Records supplied start

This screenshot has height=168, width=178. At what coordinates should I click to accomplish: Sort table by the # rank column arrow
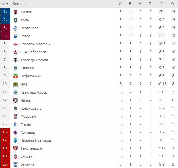7,4
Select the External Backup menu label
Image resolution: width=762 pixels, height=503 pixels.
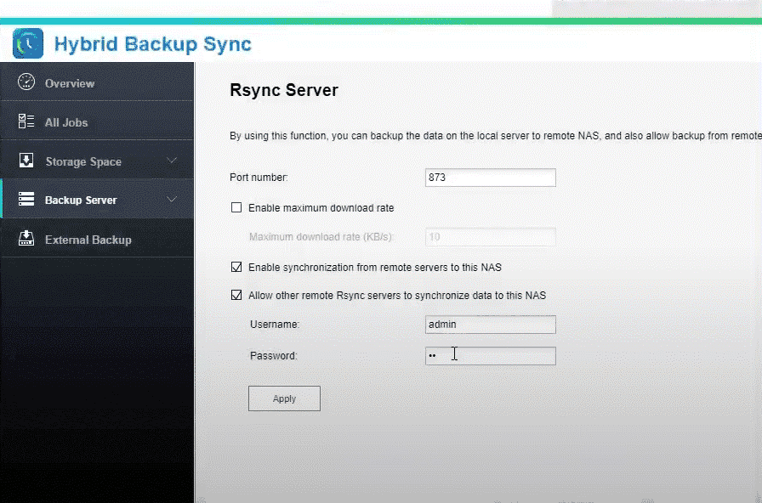(x=88, y=240)
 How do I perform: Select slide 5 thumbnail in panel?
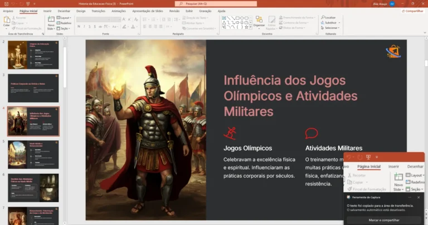pyautogui.click(x=33, y=154)
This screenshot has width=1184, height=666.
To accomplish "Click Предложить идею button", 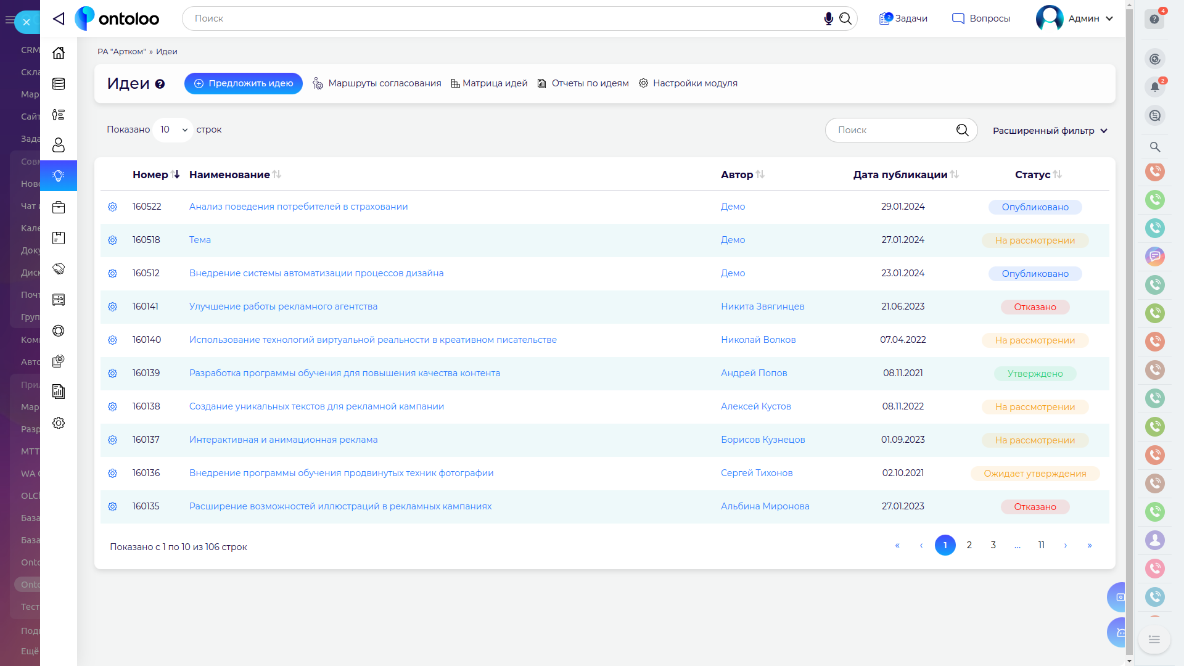I will point(244,83).
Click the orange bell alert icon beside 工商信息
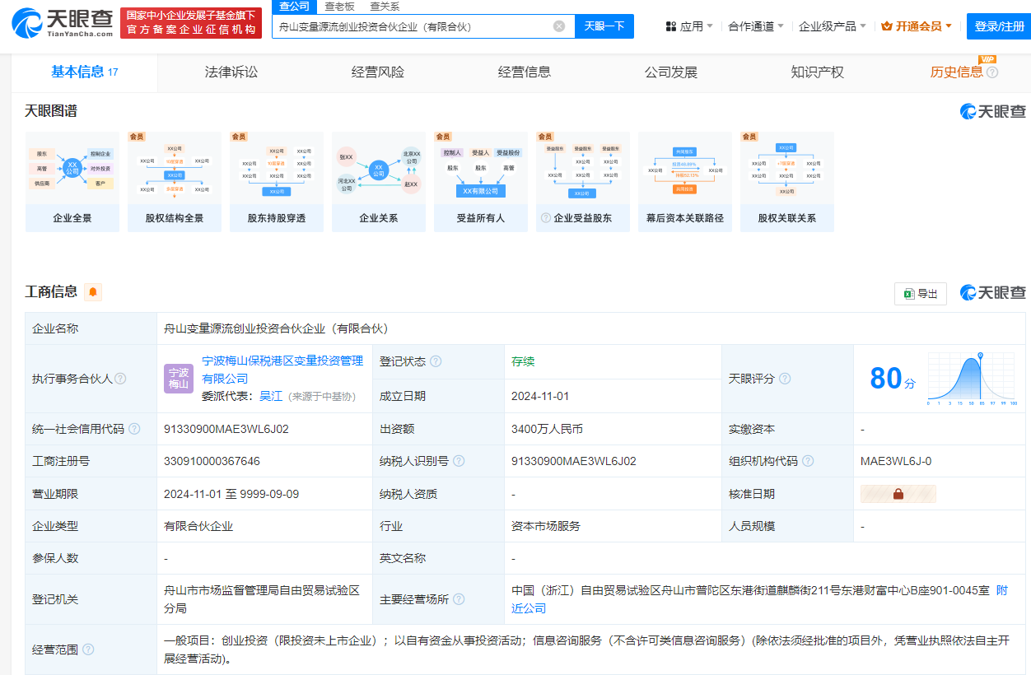This screenshot has width=1031, height=675. point(93,292)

Records supplied end

▶ [Given problem] Update the entries from the first line through the line containing "(x=88, y=240)" by replacing "External Backup" with "Cloud Backup" and keeping everything else the same. Leave the pictures out.

▶ [Output below]
This screenshot has height=168, width=178. At what coordinates should I click to accomplish: Sort table by the # rank column arrow
7,4
Select the Cloud Backup menu label
Image resolution: width=762 pixels, height=503 pixels.
(x=88, y=240)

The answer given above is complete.